Acquired resistance implies a change in the DNA of the bacteria that results in the appearance of new characteristic features. Such resistance is achieved in two ways: mutation of chromosomes in bacteria or acquisition of new pieces of DNA (plasmid) that code for a function of resistance.

The biochemical mechanisms of internal and acquired resistances are identical and can be explained as the result of one of the following four reasons:

1. Inactivation or modification of drugs by bacterial enzymes.

2. Formation of a impermeable barrier, so that the drug cannot reach the desired region of action.

3. Changing the target itself so that the drug cannot bind or have an effect on it.

4. Development of altered metabolic pathways, which permits the effect of the drug to be bypassed.

If the organism undergoes simultaneous action of two antimicrobial drugs, it can result in an additive effect, synergism, or antagonism.

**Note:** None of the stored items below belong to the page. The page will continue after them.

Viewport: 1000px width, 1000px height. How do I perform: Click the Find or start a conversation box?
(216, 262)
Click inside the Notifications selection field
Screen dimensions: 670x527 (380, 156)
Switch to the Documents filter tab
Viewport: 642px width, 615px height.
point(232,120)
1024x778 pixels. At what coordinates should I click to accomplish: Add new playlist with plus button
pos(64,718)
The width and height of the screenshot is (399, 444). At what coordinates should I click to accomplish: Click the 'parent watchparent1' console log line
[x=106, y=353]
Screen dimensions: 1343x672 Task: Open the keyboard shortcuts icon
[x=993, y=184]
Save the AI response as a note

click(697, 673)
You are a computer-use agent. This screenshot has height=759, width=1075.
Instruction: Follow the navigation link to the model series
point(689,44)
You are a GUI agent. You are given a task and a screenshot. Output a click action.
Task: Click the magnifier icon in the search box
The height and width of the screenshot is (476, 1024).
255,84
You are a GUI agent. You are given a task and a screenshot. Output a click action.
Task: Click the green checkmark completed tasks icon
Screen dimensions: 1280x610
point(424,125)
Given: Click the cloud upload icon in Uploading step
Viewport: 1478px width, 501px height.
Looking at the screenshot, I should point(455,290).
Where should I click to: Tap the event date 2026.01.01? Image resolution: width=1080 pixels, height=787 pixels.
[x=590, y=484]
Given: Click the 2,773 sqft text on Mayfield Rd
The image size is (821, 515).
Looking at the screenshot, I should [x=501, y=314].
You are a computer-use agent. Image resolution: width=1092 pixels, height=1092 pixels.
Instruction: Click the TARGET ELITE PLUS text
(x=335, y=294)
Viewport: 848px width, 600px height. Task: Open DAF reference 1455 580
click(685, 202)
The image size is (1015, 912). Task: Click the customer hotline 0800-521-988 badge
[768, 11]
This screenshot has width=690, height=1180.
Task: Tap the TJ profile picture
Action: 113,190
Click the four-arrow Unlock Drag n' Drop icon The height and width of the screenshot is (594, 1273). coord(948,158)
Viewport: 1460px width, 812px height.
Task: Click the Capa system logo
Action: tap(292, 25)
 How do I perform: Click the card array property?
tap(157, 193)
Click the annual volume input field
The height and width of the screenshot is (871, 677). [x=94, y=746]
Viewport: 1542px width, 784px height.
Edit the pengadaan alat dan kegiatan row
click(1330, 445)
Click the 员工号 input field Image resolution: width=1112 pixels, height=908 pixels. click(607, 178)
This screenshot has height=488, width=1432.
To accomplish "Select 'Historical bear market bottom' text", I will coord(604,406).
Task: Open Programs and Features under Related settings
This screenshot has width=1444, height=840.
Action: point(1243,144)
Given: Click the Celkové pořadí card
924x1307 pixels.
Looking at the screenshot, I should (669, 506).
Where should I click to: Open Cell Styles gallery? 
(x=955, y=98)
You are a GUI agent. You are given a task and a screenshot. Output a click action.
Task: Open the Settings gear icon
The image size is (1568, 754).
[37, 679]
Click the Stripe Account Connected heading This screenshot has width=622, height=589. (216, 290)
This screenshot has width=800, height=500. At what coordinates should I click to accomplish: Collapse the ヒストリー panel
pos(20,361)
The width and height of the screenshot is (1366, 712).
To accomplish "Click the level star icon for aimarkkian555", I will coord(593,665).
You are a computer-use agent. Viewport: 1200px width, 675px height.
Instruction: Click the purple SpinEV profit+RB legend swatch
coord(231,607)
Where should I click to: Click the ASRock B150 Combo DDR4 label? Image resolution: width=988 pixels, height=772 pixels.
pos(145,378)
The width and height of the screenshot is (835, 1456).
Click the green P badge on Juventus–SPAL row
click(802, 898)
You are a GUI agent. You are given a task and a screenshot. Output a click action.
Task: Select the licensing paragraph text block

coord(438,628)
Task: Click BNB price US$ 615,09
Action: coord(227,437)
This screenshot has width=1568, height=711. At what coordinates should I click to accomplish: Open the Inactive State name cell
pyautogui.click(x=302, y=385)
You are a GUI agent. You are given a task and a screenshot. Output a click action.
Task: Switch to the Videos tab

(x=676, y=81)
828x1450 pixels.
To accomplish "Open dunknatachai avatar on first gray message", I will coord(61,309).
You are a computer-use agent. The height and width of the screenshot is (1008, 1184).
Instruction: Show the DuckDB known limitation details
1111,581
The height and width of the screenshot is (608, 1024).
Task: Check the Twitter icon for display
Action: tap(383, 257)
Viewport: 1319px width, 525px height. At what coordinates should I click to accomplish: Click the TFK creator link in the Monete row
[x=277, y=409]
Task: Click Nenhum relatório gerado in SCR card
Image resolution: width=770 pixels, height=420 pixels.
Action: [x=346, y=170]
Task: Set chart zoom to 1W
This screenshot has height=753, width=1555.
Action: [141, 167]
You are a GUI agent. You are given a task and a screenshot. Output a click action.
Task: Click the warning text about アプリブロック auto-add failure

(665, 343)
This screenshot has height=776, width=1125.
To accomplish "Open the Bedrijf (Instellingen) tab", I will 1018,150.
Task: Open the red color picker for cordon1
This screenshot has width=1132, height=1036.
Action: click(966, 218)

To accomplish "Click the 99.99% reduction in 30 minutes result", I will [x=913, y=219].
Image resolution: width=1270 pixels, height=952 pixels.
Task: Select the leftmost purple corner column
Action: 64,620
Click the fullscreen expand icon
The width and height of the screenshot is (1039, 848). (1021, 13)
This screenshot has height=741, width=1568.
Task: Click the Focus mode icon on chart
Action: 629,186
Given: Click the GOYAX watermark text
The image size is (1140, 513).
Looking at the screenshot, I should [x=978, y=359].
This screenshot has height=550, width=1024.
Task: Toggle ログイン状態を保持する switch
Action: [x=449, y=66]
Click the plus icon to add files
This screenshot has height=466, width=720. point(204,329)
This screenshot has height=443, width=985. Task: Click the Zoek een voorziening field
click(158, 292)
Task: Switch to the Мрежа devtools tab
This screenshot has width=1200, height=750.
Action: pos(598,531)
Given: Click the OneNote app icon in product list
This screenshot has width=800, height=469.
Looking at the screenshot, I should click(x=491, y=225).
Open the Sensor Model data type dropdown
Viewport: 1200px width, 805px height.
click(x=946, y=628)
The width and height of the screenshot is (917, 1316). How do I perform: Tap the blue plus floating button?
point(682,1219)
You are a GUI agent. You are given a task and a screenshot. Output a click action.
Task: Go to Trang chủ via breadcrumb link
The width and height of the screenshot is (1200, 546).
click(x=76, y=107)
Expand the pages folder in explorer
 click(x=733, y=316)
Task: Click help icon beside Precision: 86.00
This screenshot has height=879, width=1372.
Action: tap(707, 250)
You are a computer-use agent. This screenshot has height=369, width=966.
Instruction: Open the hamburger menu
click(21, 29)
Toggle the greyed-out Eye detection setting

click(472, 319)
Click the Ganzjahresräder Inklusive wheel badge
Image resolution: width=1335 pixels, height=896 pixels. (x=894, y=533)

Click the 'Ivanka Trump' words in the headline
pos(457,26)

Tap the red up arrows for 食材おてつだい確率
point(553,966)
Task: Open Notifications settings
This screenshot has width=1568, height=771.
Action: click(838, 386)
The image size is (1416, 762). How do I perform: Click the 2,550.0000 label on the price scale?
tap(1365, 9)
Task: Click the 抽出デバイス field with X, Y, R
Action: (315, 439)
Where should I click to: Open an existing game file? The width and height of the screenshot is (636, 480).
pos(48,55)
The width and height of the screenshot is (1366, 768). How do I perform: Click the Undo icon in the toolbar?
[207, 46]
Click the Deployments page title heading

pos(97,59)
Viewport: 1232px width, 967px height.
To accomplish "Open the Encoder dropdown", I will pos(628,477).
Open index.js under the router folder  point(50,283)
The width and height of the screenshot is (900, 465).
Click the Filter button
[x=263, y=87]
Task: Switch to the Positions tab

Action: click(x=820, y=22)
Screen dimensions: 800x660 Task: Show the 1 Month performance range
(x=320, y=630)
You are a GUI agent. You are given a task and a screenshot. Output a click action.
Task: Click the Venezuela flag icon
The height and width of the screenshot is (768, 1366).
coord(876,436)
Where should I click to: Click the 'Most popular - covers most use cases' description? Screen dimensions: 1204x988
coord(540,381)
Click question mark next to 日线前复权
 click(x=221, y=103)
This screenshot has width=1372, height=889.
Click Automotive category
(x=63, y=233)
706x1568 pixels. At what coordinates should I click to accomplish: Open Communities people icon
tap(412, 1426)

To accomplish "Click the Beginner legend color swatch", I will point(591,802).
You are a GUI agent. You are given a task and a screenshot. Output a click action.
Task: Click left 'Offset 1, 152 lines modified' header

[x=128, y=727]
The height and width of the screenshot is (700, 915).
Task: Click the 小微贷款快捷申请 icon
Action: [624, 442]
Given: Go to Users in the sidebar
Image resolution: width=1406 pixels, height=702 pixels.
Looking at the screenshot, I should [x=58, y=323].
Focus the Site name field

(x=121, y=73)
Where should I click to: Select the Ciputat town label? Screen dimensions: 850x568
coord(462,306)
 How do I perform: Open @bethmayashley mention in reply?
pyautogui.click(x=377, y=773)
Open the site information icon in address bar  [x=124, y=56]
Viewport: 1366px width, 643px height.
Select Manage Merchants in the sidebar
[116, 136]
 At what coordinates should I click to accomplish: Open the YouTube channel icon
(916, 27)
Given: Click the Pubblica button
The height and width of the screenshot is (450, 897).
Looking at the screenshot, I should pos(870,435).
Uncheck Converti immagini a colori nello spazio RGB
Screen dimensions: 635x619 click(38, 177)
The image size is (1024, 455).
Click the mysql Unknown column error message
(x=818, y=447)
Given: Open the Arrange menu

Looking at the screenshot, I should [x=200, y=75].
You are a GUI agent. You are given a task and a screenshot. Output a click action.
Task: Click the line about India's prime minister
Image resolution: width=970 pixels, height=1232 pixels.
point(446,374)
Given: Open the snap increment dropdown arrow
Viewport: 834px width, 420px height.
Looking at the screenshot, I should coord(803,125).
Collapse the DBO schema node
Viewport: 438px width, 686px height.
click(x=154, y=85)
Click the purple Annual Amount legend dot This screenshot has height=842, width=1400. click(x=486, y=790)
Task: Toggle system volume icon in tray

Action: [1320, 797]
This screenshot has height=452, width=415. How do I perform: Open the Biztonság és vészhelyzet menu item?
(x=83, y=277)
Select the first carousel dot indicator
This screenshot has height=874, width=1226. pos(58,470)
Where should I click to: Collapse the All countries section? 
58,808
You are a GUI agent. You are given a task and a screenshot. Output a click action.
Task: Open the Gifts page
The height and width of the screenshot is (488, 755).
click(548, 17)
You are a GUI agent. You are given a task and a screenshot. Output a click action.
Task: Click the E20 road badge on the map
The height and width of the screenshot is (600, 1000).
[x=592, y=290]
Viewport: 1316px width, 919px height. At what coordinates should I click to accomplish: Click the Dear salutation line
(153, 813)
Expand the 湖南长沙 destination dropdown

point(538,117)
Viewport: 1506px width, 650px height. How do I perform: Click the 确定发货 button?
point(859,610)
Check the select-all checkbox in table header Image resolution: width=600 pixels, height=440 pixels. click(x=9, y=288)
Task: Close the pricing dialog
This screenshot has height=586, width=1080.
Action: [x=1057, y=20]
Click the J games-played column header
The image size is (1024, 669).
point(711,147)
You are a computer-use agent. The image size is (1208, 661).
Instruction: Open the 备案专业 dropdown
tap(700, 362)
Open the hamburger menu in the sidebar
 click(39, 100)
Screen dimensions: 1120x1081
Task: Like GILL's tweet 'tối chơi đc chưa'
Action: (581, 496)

Drugs are considered to act additively when the activity of drugs in combination are equal to the sum of their independent activity. The overall effect of two antimicrobial drugs can be less (antagonism) or more (synergism) than the sum effect.

Synergism can occur as a result of various mechanisms of action, such as subsequent blockage of the general metabolic pathway or increasing the permeability of bacterial cells.

There are several ways to classify antibiotics and they are determined primarily by the professional interests of researchers.

In particular, antibiotics are classified according to their principal biological origin (for example, antibiotics developed by certain microorganisms), mechanism of their biological action (for example, antibiotics that inhibit synthesis of nucleic acids), their spectrum of biological use (for example, antibacterial antibiotics with a narrow spectrum of use, active mainly with respect to Gram-positive organisms, antibacterial antibiotics with a broad spectrum of use, antituberculosis antibiotics, antifungal antibiotics, antitumor antibiotics, and antiamebic antibiotics), and finally, according to their chemical structure, for example, beta-lactam antibiotics, tetracyclines, aminoglycosides, macrolids, and so on.